GS-WGAN: A Gradient-Sanitized Approach for Learning Differentially Private Generators
This addresses privacy concerns in domains with sensitive data, enabling data sharing for machine learning applications, though it appears incremental as it builds on prior work with improvements in gradient distortion and model depth.
The paper tackles the problem of generating synthetic data with privacy guarantees for sensitive domains like medical data, proposing GS-WGAN, which distorts gradients more precisely to train deeper models and generate higher-quality samples, outperforming state-of-the-art methods across multiple metrics and datasets.
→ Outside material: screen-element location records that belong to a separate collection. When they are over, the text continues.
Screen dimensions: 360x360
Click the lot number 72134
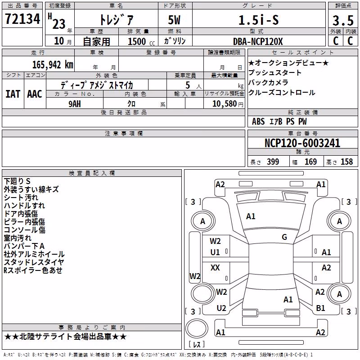(x=22, y=18)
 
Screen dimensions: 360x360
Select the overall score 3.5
(x=343, y=20)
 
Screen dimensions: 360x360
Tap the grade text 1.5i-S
(x=259, y=20)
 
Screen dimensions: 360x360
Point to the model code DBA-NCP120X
(x=258, y=41)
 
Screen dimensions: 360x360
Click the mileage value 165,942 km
(x=53, y=65)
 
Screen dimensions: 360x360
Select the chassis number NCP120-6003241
(x=302, y=143)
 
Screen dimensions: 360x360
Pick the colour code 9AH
(x=75, y=104)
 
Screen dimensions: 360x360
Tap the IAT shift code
(x=13, y=94)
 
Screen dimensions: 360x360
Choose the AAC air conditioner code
(x=35, y=94)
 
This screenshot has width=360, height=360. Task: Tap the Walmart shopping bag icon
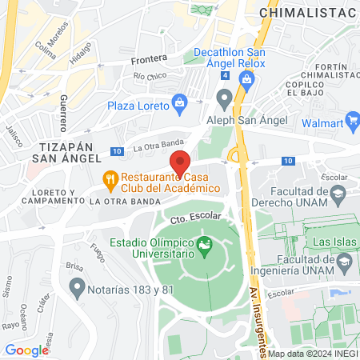[351, 124]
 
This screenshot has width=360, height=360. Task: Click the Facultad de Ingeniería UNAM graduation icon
[344, 261]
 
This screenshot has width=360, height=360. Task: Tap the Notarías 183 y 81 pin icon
[77, 285]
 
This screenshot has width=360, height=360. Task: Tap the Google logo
[27, 350]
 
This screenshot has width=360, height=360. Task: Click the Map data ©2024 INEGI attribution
[313, 354]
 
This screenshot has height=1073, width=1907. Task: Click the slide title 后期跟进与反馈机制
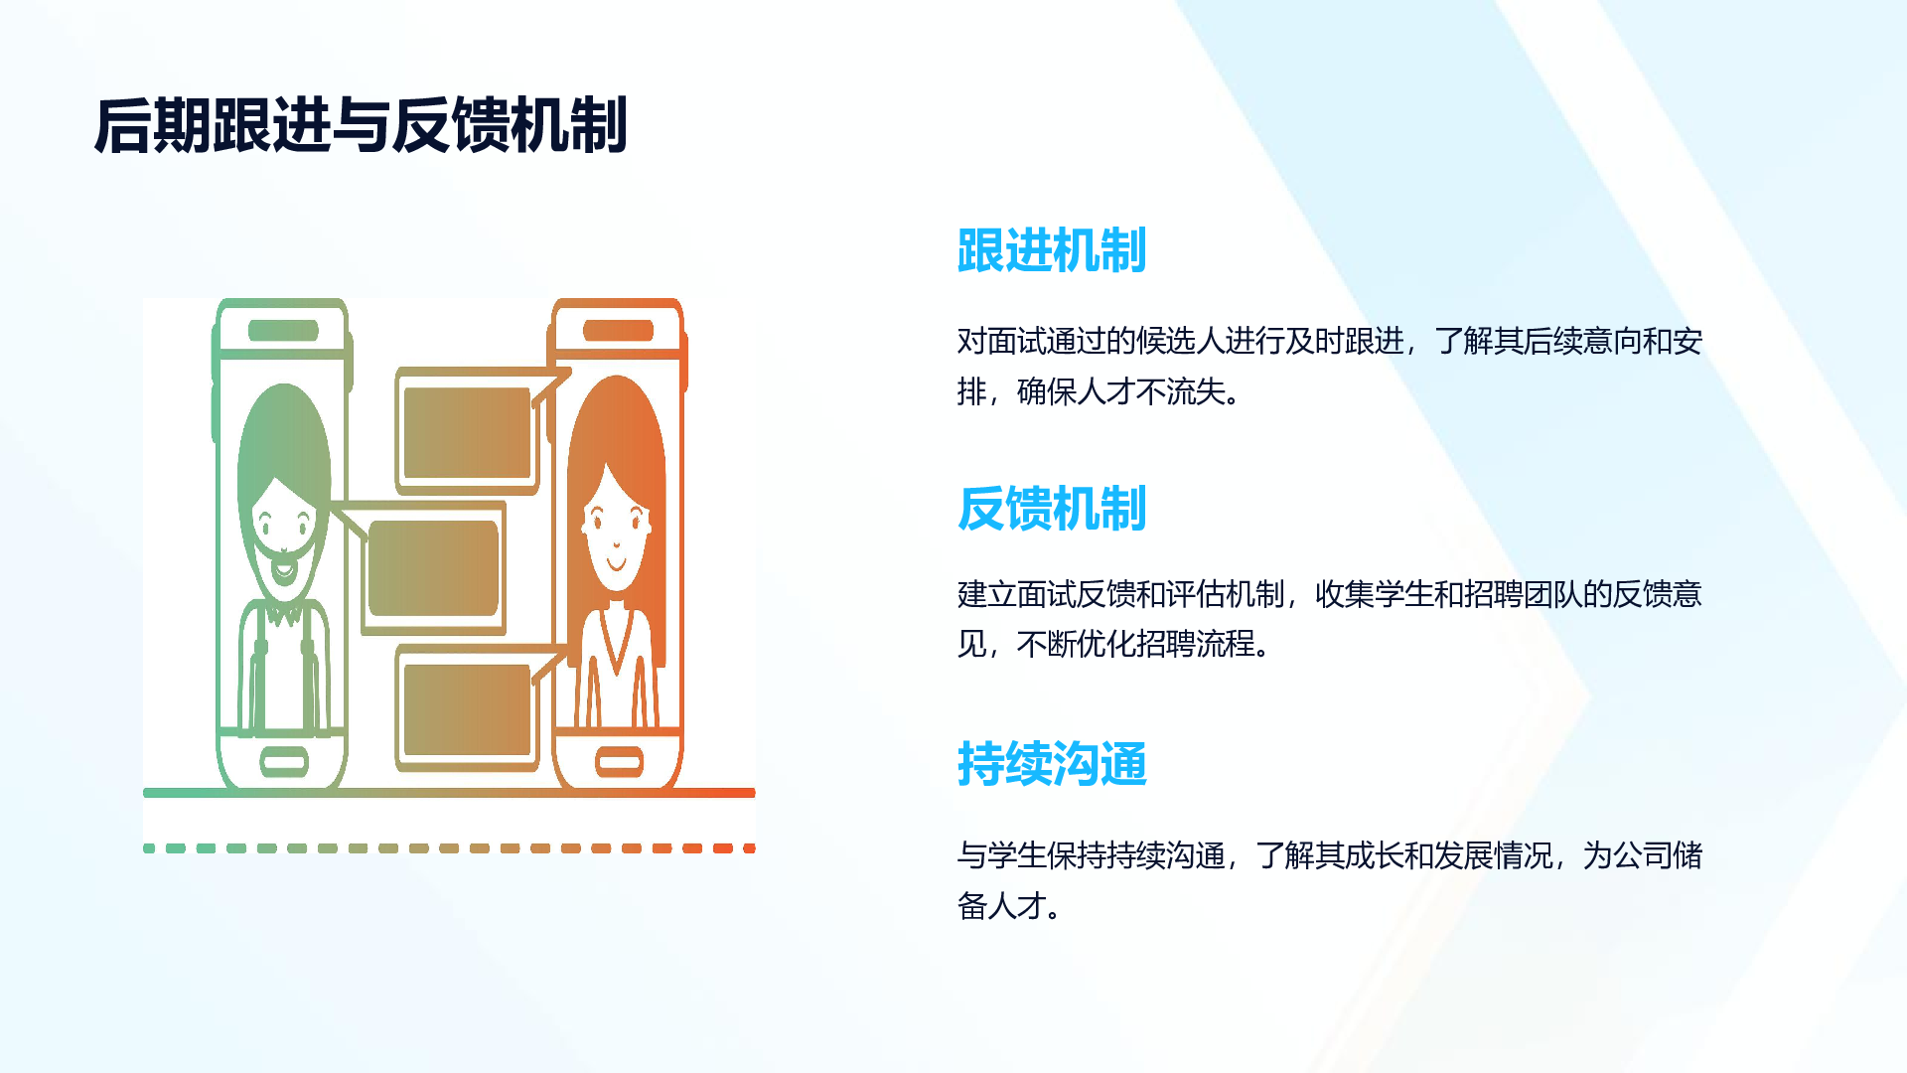361,126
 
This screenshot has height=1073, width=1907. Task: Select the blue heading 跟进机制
1052,250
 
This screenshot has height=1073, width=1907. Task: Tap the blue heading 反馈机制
1052,509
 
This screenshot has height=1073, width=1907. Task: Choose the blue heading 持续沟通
1052,764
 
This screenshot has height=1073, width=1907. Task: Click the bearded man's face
283,527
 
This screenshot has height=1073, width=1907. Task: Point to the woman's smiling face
617,536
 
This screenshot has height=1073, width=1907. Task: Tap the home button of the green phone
284,762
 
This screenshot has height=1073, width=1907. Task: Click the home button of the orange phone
619,763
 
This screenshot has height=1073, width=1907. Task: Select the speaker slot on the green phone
283,331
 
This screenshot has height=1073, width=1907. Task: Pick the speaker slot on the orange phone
618,331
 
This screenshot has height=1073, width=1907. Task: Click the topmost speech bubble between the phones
468,431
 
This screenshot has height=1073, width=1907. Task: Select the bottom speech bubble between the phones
468,707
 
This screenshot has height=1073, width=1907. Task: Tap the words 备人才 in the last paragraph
1002,906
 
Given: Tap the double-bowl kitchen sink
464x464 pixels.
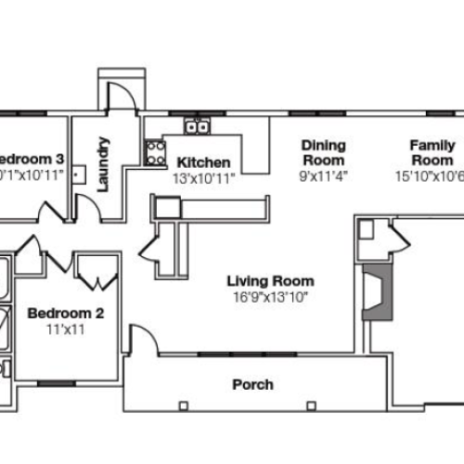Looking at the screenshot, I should (x=196, y=126).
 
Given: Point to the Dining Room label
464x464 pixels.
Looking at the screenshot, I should (x=322, y=152).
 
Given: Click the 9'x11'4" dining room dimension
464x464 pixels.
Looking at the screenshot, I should (x=322, y=175).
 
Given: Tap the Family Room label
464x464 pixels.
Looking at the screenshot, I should (x=432, y=152).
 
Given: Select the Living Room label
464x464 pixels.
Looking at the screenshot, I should (x=272, y=281).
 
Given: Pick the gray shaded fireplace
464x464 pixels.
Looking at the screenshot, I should (x=376, y=293).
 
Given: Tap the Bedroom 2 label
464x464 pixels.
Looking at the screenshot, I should (x=64, y=313).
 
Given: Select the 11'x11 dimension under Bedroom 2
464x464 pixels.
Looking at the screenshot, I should (x=64, y=329).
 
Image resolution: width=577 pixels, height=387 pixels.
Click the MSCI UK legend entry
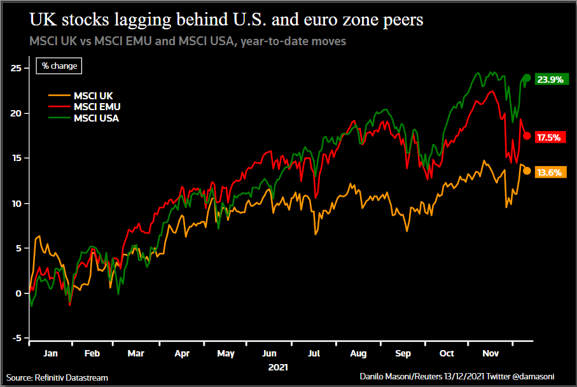coord(93,96)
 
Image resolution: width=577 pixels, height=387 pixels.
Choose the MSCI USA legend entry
coord(96,118)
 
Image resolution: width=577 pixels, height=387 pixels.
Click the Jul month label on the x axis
coord(314,353)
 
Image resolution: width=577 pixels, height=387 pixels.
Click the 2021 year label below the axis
coord(278,367)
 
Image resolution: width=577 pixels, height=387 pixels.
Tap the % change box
coord(59,66)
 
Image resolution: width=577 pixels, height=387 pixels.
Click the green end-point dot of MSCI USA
coord(527,78)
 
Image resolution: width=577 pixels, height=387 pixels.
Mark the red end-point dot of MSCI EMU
coord(527,136)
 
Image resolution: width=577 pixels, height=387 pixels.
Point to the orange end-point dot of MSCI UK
coord(527,171)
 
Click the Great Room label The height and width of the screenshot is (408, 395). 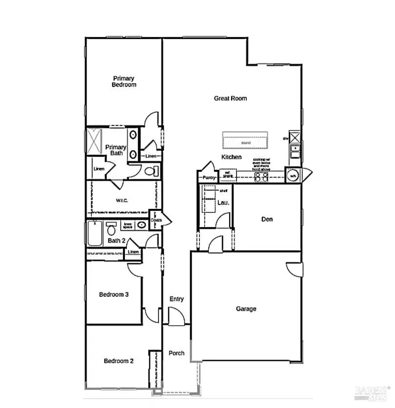coord(230,98)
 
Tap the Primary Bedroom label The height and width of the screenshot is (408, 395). coord(124,82)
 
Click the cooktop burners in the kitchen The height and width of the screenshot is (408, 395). coord(261,177)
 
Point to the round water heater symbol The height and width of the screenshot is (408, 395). coord(293,176)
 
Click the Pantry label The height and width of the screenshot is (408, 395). coord(209,178)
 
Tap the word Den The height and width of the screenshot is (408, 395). coord(267,219)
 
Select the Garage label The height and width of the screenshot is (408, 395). coord(246,308)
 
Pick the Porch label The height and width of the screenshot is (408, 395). coord(176,353)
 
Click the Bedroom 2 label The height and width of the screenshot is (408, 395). coord(118,361)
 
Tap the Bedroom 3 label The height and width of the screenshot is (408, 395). coord(114,294)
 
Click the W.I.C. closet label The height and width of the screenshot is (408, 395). coord(122,200)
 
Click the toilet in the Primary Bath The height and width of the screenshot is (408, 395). coord(152,171)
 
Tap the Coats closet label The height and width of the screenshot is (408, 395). coord(157,220)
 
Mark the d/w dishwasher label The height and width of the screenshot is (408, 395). coord(286,139)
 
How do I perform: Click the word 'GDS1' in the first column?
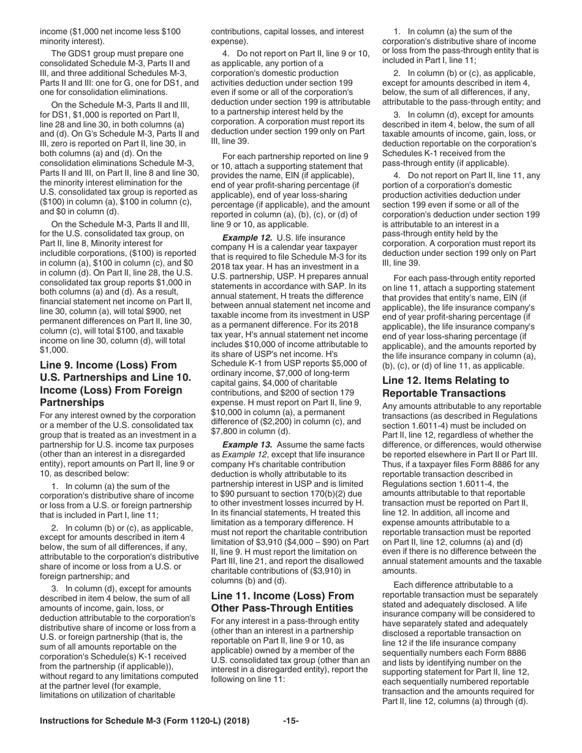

The wide-spread availability of rich data has fueled the growth of machine learning applications in numerous domains. However, growth in domains with highly-sensitive data (e.g., medical) is largely hindered as the private nature of data prohibits it from being shared. To this end, we propose Gradient-sanitized Wasserstein Generative Adversarial Networks (GS-WGAN), which allows releasing a sanitized form of the sensitive data with rigorous privacy guarantees. In contrast to prior work, our approach is able to distort gradient information more precisely, and thereby enabling training deeper models which generate more informative samples. Moreover, our formulation naturally allows for training GANs in both centralized and federated (i.e., decentralized) data scenarios. Through extensive experiments, we find our approach consistently outperforms state-of-the-art approaches across multiple metrics (e.g., sample quality) and datasets.